Sent from my iPad using Australia


----------



## jmcd16

If you use a proxy server you can watch the shows that channels out online and then block you from watching if you are accessing from outside the country.


----------



## brianiversia

I used to use a Sling box in Sydney connected to my Sky box in London still plugged in, it worked OK, not a great picture and obviously can only keep it going if its connected in UK, a little tricky after a while.
I've gone down the VPN route past few weeks to see how it goes. I subscribed to the Pommy TV site. The BBC & ITV players seem to work well enough, Channel 4 was buffering for abit but the others worked fine. Ten bucks a month I think.
Do a Google search on the word POMMYTV


----------



## bennie

use a VPN like uktvaccess dot com


----------



## louiseb

paricia said:


> while ago a number of expat friends told me about a system they were using to access UK TV on their laptops.... can't remember exactly..and can't contact them anymore. those using it felt it worked really well, but I haven't seen anybody here using it or even mentioning it.....
> 
> can someone please go through the steps I got to take and any trusted recommendations will be appreciated!
> 
> and maybe the techies can give us a run down on the pros & cons of it.... preferably in non-techie English?
> 
> Cheers!


Hi I know which site your refering to I to forgot the name but I usef it in malta for years.
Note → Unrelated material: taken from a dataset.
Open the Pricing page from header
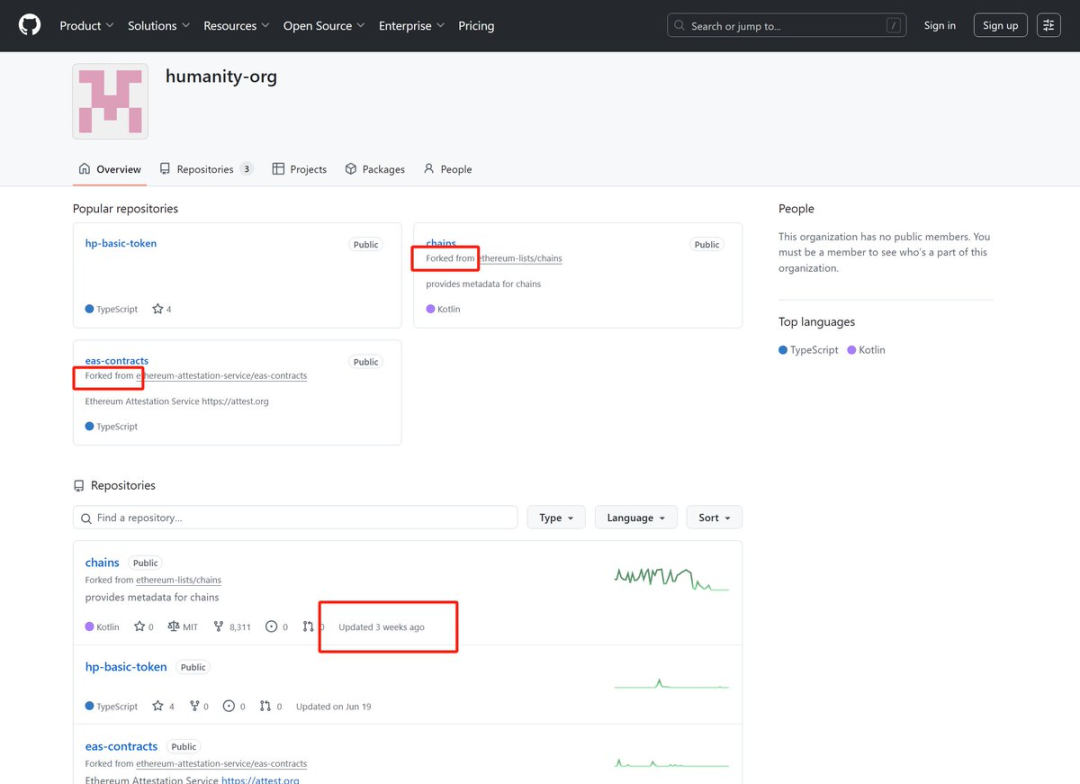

Here it doesnt work at all. I would say unless you have sky or some tjjng simular its very hard. I miss my corrie and emmerdale. You could try going on YouTube they do have allot of english programmes available thats we're I go for s catch up.

Good luck


----------



## billyK

bennie said:


> use a VPN like uktvaccess dot com


Thanks Bennie got set up this morning, and watching Eastenders now. all I need is me gran's hotpot and I am sorted


----------



## margie

Thanks also Bennie - uktvaccess is the dog's b%%%llks


----------



## potatogem

We got Foxtel for EastEnders so got UKTV, after 2 years we've only watched EastEnders twice but now hooked on Come Dine With Me UK - which we love!


----------



## jonniebegoode

The PommyTV site will allow BBC & ITV to play in Australia and other countries outside of the United Kingdom.


----------



## robbrunning

Very useful thread!


----------



## AussieNemesis

In the US I just download shows from torrent sites, put them on a USB stick and then watch on TV ..

I got the latest Downton Abbey that way before it screened in the USA


----------



## mcgrinder

jmcd16 said:


> If you use a proxy server you can watch the shows that channels out online and then block you from watching if you are accessing from outside the country.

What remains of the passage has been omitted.